Currently, employers can avoid taxing notice pay if there is not a “payment in lieu of notice” clause in an employee’s contract or no regular history of making payments in lieu of notice. Technically, the payment is then damages for breach of contract and can be part of the £30,000 tax fee entitlement which applies to noncontractual payments, such as ex-gratia payments received in connection with terminations and redundancies. That will no longer be the case.
The new legislation details how to identify and calculate any payments that should be treated as “post-employment notice pay” to determine the amount of the termination payment that is subject to tax and NICs. The intention is to tax as “earnings” the basic pay the employee would have earned had the employee worked his or her notice. This excludes benefits, bonuses, commissions, allowances, and share options.
By treating all payments relating to the notice period as post-employment notice pay subject to income tax and NICs, the new legislation and accompanying guidance make it clear that in all cases when employees leave without working their notice entitlement, the notice pay due to them will be taxed. It will not be possible to try to structure it otherwise.

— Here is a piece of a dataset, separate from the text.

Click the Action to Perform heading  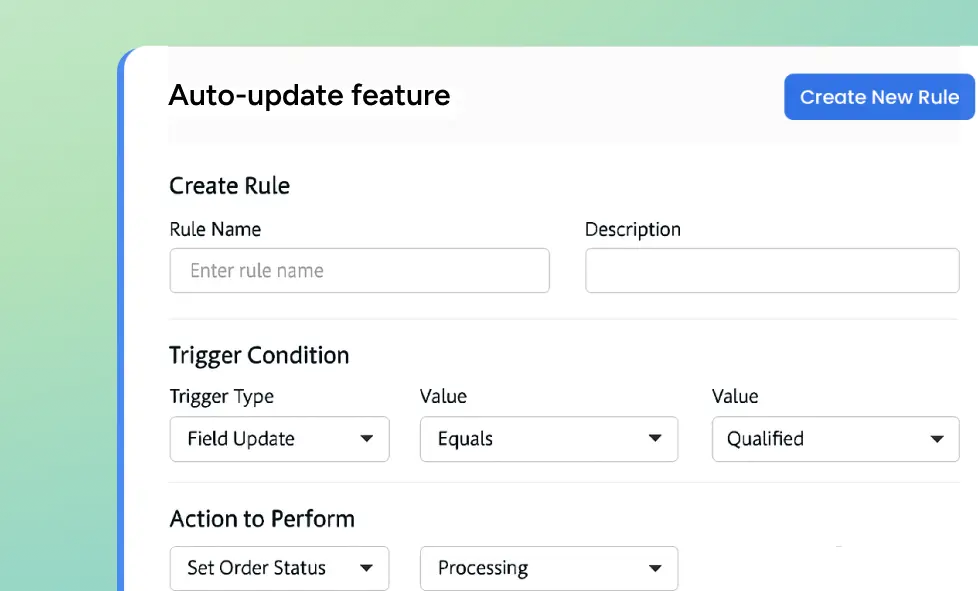click(x=262, y=519)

A second key change is that employers’ National Insurance will be due on these notice payments and other elements of termination payments that are subject to income tax. In addition, starting in April 2019, employers’ NICs will be payable on payments above £30,000, which are currently only subject to income tax. Basically, sums that are chargeable to income tax will also be chargeable to employers’ National Insurance.
Other provisions within the legislation include a clarification that payments for injury to feelings will fall outside the exemption for payments for injury or disability unless the injury amounts to either a psychiatric injury or other recognized medical condition.
In addition to the increased liability for NIC payments, one possible consequence for employers is that the changes may result in employees trying to negotiate higher termination payments in order to compensate for what they will lose. HM Revenue & Customs has confirmed that the new legislation applies to terminations made on or after April 6, 2018. Payments made for terminations prior to April 6, 2018, will be subject to the old legislation, even if they are paid after that date.